[Saved data entries]
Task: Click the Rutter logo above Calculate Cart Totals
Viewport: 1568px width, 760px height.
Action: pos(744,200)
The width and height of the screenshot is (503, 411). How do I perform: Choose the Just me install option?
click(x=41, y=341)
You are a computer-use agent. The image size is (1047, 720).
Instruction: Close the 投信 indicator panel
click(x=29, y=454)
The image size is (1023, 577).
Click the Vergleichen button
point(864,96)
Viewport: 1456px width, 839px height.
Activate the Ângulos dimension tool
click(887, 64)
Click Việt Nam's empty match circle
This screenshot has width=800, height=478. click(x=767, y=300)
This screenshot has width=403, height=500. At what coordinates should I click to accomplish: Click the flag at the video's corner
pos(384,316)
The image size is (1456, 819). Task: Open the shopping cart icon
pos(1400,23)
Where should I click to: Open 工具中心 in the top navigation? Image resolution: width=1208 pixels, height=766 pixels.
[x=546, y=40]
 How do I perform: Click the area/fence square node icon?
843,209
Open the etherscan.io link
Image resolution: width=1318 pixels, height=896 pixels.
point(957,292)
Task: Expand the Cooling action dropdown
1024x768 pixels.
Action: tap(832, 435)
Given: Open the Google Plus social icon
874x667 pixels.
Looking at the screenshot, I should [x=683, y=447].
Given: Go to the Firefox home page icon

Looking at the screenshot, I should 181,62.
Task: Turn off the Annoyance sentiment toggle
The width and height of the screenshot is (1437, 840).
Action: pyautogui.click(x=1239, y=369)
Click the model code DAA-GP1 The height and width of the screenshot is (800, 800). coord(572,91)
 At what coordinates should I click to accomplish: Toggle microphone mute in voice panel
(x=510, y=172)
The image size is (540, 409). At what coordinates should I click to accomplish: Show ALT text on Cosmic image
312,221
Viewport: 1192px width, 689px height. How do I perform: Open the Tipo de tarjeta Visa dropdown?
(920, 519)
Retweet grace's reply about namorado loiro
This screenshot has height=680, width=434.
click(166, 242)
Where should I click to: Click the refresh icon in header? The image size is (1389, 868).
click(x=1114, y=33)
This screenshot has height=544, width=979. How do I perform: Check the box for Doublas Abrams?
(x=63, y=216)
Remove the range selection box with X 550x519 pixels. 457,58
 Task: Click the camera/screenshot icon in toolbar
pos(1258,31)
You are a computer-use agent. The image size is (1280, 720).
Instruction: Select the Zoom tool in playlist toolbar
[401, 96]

• _Required work_
Retype the lines from the one containing "The width and height of the screenshot is (1437, 840)." to the last line above. Change nothing and include no others.

• _Your response_
The width and height of the screenshot is (1437, 840).
Action: pyautogui.click(x=1239, y=369)
Click the model code DAA-GP1 The height and width of the screenshot is (800, 800). coord(572,91)
 At what coordinates should I click to accomplish: Toggle microphone mute in voice panel
(x=510, y=172)
The image size is (540, 409). At what coordinates should I click to accomplish: Show ALT text on Cosmic image
312,221
Viewport: 1192px width, 689px height. How do I perform: Open the Tipo de tarjeta Visa dropdown?
(920, 519)
Retweet grace's reply about namorado loiro
This screenshot has height=680, width=434.
click(166, 242)
Where should I click to: Click the refresh icon in header? The image size is (1389, 868).
click(x=1114, y=33)
This screenshot has height=544, width=979. How do I perform: Check the box for Doublas Abrams?
(x=63, y=216)
Remove the range selection box with X 550x519 pixels. 457,58
 Task: Click the camera/screenshot icon in toolbar
pos(1258,31)
You are a computer-use agent. The image size is (1280, 720).
Instruction: Select the Zoom tool in playlist toolbar
[401, 96]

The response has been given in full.